Weltklimakonferenz in Bonn

Weltklimakonferenz in Bonn

Die Weltklimakonferenz in Bonn ist seit Freitag vorbei. Zu diesem Anlass geben wir euch eine kleine Zusammenfassung bezüglich der wichtigsten Errungenschaften der 11-tägigen Konferenz. Darunter fällt auch ein Thema, was uns als Genossenschaft besonders am Herzen liegt und direkt betrifft: der Ausstieg aus der Kohleenergie.

Seit dem 6. November tagten mehr als 700 Teilnehmerinnen und Teilnehmer aus 80 Ländern in Bonn auf dem diesjährigen Weltklimagipfel. Dass dieser ausgerechnet in Bonn stattfand, ist kein Zufall. Vielmehr liegt es daran, dass die Republik Fidschi zwar dieses Jahr die Präsidentschaft innehat, jedoch aufgrund von Platzproblemen nicht als Gastgeber fungieren konnte. Daher hat die Klimakonferenz laut Geschäftsordnung der Klimarahmenkonvention UNFCC am Sitz des Sekreteriats der Konvention stattzufinden: also in Bonn. Die meisten Länder entsandten dazu entweder ihre Staatschefs oder Minister.

Eine Ausnahme stellten die USA dar, die stattdessen nur eine Referatsleiterin auf die Reise nach Bonn schickten. Nachdem Donald Trump die Mitgliedschaft der USA im Pariser Weltklimaabkommen im Juni dieses Jahres aufkündigte, schien er auch auf der Weltklimakonferenz sein Desinteresse demonstrieren zu wollen. Doch trotz alle dem gibt es auch auch in den USA Widerstände und Demonstrationen gegen Trumps Klimapolitik. Während am zweiten Sitzungsmontag einige US-Regierungsvertreter über „saubere fossile Energien“ sprechen wollten, demonstrierten Hunderte von Aktivisten als inoffizielle US Delegation gegen die Trump-Regierung und den Ausstieg aus dem Weltklimaabkommen.
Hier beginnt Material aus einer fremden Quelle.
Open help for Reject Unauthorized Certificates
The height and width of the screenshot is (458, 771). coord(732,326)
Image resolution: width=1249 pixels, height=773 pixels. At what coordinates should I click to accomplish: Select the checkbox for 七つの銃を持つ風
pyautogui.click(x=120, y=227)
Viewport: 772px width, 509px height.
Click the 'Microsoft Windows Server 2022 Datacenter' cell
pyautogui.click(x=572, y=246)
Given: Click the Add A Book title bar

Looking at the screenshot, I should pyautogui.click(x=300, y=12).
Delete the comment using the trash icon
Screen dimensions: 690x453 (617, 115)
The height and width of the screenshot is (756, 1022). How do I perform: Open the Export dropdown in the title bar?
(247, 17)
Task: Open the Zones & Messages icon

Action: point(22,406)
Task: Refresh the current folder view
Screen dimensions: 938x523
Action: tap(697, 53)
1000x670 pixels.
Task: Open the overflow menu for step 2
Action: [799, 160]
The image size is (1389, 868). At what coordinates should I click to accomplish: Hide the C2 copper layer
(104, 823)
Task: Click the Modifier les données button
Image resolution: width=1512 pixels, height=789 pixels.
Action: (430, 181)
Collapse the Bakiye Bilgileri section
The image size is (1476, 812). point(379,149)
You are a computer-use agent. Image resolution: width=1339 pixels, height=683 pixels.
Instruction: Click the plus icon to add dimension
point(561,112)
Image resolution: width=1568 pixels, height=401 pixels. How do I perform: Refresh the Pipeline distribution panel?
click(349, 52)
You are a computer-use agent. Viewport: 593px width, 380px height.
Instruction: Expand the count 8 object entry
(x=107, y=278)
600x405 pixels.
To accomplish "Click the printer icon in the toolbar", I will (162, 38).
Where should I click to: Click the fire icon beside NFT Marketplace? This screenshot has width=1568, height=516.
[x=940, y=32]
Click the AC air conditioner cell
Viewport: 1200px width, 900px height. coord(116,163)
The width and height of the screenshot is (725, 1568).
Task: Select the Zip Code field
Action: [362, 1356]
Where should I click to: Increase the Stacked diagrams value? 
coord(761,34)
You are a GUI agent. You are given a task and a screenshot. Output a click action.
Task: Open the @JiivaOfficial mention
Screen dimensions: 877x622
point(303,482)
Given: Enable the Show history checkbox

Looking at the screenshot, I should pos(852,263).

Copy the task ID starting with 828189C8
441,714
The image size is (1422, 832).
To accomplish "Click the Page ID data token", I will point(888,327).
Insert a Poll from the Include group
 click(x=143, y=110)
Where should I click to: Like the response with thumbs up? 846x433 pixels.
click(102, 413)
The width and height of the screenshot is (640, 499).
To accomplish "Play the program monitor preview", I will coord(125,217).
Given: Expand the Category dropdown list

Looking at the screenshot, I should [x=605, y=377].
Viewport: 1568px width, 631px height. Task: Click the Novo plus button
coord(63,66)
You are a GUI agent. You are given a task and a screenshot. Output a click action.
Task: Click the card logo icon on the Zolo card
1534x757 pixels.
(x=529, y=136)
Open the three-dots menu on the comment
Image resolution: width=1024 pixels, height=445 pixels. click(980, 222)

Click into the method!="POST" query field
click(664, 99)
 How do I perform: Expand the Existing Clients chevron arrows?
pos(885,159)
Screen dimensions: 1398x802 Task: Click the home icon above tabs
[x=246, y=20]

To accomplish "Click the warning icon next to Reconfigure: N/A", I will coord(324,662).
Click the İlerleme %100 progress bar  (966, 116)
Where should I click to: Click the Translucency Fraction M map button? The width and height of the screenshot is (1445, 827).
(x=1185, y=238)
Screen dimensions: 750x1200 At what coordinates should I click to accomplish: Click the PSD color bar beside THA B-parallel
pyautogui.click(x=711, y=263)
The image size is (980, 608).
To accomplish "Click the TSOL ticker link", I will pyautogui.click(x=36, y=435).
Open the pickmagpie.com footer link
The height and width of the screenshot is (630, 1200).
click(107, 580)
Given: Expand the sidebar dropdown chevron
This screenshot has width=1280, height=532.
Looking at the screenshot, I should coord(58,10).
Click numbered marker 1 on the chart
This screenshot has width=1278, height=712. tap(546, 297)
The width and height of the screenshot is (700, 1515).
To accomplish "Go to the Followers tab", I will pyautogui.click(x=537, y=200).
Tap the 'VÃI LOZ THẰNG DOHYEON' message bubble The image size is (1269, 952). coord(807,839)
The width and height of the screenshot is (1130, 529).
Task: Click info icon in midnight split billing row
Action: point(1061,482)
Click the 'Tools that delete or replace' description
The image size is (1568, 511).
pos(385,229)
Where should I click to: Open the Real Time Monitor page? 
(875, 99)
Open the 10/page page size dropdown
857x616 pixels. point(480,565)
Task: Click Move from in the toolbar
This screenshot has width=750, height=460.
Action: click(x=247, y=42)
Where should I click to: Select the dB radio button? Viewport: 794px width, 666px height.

Auf der Konferenz wurden unter anderem neue Klimaschutzinitiativen und -projekte vorgestellt, sowie Details zur Anwendung des Pariser Abkommens von 2015 weiter ausgearbeitet. Das Ziel war die Verabschiedung eines sogenannten Regelbuchs, das beim nächsten Klimagipfel Ende 2018 in Polen verabschiedet werden soll. Dieses Ziel konnte jedoch nicht vollständig erreicht werden. Immerhin konnten Textsammlungen erarbeitet werden, die bis 2018 konkretisiert werden müssen.

 

Erneuerbare Energien statt Kohleenergie

Ein für uns als Energiegenossenschaft sehr wichtiges Thema ist der Austritt aus der Kohleenergie. Kanada und Großbritannien gehen mit gutem Beispiel voran und gründeten eine Initiative, bei der auf die abgasintensive Energieform verzichtet werden soll. 18 Mitgliedsstaaten schlossen sich während der Konferenz dieser Initiative an, unter anderem Deutschlands Nachbarländer Frankreich, Italien und die Schweiz. Und was ist mit Deutschland? Uns fällt der Ausstieg aus der Kohleenergie scheinbar schwerer. Das liegt vor allem daran, dass Deutschland bereits den Ausstieg aus der Nuklearenergie beschlossen hat. Unser Strom stammt daher zu mehr als einem Drittel aus der Kohleverbrennung.

Aber nicht nur beim Thema Kohleenergie schneidet Deutschland als Vorbild relativ schlecht ab. Obwohl versprochen wurde, die CO2-Emissionen bis 2020 um 40 Prozent zu senken, werden laut Prognosen gerade mal 32 Prozent erreicht werden können. Auch deshalb erhielt Deutschland die unrühmliche Auszeichnung „Fossil des Tages“. Im Klartext heißt das, dass die Bundesrepublik in der Umsetzung ihrer Maßnahmen pro KIimaschutz nicht mehr effizient genug ist.

Es wird daher immer deutlicher, wie wichtig erneuerbare Energien für die Zukunft unseres Planeten sind. Denn während auf der Weltklimakonferenz immer neue ehrgeizige Ziele ausgearbeitet und dann vielleicht nicht eingehalten werden, verändert sich unser Planet immer weiter. Und dabei ist es der Erde egal, welche Abkommen auf dem Papier geschlossen wurden. Wir müssen selbst handeln, jeder Einzelne.